[Topic-models] Topic assignment of words

Gulhan, Doga C Doga_Gulhan at hms.harvard.edu
Tue May 2 09:47:16 EDT 2017

Hi Jayesh,

Thanks a lot for your explanation! Do you know if there is a way to obtain the word assignments for each occurrence using the R package? The wordassignments slot doesn't contain this info. I only see one topic assigned each word in the vocabulary.

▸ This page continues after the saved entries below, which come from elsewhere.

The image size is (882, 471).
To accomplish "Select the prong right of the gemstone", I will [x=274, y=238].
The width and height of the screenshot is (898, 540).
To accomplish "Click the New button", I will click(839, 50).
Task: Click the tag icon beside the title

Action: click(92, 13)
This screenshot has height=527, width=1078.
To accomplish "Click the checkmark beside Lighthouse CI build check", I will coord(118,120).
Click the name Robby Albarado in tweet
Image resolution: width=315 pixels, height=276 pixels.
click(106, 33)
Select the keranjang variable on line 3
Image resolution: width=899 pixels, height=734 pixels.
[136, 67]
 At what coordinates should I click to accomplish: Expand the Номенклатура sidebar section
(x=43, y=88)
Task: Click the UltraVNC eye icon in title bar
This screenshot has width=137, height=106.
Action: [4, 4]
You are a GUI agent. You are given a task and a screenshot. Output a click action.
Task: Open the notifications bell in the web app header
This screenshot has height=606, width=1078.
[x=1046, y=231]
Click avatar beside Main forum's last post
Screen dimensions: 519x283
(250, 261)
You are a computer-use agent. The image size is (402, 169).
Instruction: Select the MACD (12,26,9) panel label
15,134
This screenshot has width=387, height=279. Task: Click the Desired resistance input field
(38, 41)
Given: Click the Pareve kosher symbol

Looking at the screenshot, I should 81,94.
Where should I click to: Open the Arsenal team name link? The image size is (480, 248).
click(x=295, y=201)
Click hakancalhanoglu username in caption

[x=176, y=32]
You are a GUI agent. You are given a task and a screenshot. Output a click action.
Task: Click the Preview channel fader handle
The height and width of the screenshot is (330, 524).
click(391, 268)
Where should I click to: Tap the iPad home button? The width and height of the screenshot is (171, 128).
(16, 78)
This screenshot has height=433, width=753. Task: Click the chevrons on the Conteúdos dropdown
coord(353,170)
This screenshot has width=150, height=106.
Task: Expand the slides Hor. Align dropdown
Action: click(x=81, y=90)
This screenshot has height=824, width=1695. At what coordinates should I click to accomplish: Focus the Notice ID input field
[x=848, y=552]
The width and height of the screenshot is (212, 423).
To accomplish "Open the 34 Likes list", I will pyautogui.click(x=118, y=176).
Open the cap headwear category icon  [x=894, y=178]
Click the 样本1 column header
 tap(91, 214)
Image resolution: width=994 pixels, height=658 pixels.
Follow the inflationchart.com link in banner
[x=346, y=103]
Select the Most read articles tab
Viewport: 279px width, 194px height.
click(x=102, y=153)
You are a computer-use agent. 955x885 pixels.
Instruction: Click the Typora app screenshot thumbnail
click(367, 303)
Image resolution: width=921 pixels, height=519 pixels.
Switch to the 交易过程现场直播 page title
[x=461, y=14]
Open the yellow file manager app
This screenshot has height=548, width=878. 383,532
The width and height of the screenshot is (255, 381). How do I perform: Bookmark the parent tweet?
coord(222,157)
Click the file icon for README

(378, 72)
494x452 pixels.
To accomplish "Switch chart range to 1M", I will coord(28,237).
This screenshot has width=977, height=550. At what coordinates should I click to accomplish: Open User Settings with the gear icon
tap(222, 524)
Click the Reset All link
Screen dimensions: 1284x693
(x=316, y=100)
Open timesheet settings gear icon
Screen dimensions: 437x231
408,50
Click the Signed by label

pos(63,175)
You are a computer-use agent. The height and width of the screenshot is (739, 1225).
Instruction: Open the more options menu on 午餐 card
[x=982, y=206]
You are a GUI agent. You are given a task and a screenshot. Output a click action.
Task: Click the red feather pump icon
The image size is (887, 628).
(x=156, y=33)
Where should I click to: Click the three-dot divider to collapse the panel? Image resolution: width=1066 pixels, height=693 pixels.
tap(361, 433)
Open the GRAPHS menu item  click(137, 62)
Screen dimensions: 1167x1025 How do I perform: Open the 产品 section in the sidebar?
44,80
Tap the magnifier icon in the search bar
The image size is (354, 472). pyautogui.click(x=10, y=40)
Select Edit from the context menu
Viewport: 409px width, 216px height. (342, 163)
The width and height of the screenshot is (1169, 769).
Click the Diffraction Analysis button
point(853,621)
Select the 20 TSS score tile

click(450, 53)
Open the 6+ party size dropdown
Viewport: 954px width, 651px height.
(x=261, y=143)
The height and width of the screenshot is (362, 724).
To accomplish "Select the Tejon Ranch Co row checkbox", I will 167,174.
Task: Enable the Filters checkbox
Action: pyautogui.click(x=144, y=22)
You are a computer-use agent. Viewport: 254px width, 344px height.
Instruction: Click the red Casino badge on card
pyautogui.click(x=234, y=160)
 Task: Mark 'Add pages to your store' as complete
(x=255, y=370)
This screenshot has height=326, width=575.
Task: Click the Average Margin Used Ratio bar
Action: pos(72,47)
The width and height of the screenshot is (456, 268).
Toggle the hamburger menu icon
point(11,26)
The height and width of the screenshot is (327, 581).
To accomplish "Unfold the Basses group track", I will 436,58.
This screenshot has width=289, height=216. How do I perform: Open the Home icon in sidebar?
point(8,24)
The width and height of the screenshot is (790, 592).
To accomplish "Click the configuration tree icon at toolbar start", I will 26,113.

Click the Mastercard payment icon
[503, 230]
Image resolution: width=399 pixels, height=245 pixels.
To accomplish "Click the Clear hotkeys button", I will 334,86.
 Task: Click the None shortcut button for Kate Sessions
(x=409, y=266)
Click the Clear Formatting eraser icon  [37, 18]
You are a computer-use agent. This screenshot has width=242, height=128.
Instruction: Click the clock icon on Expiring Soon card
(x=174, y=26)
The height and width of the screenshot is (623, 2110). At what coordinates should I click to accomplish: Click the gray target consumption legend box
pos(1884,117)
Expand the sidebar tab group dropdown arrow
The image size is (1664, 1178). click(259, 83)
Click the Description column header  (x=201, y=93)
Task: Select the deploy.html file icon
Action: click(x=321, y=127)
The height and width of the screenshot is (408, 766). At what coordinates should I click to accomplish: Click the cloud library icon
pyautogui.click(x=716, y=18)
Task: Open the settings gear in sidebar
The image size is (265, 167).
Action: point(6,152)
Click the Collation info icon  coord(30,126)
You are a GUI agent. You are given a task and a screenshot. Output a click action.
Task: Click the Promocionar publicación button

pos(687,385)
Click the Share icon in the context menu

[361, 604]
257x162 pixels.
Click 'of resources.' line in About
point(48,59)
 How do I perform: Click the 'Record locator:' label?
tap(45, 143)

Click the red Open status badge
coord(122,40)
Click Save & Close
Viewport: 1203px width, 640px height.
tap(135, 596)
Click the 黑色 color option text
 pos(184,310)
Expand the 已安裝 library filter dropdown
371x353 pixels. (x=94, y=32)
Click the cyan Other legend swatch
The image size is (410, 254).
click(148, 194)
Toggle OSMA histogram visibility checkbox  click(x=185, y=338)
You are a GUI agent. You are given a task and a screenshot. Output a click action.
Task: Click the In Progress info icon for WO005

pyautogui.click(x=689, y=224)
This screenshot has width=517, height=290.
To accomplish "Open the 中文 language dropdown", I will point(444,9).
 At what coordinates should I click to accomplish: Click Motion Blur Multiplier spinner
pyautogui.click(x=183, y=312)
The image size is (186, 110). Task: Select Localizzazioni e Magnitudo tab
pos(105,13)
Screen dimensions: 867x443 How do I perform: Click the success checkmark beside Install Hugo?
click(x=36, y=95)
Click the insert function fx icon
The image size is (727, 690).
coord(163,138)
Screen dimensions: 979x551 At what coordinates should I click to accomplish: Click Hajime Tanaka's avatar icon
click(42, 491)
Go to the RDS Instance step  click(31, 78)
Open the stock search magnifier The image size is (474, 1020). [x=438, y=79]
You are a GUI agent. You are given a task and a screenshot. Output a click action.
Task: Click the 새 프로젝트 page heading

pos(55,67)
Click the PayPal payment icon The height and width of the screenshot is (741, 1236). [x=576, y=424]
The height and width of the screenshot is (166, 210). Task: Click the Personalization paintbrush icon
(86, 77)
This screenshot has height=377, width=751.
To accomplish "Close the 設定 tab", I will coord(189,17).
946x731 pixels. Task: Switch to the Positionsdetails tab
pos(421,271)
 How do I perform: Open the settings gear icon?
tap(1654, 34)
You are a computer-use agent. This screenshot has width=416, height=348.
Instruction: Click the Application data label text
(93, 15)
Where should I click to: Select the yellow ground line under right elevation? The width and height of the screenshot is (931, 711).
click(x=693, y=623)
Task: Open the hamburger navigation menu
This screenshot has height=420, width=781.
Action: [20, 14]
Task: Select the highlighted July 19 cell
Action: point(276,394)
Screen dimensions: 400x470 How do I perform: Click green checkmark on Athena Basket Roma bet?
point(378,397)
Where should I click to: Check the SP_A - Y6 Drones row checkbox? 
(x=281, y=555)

From: Jayesh Choudhari <choudhari.jayesh at iitgn.ac.in>
Sent: Monday, May 1, 2017 6:02:39 PM
To: Gulhan, Doga C
Cc: topic-models at lists.cs.princeton.edu
Subject: Re: [Topic-models] Topic assignment of words

Hey Doga,

I am not completely sure about the covariance matrix question.
But for the next question about word assignments -- if you go through the generative model, for each word in the document, a topic is chosen from the topic distribution, and then the word is drawn from the word distribution of that topic. So as you can see, for each word, there is a chance that we can get a new topic, and that applies to the same word (repeated multiple times) as well. Each of the instances of the same word is like a new word, and thus the topic assignment might be different for different instances.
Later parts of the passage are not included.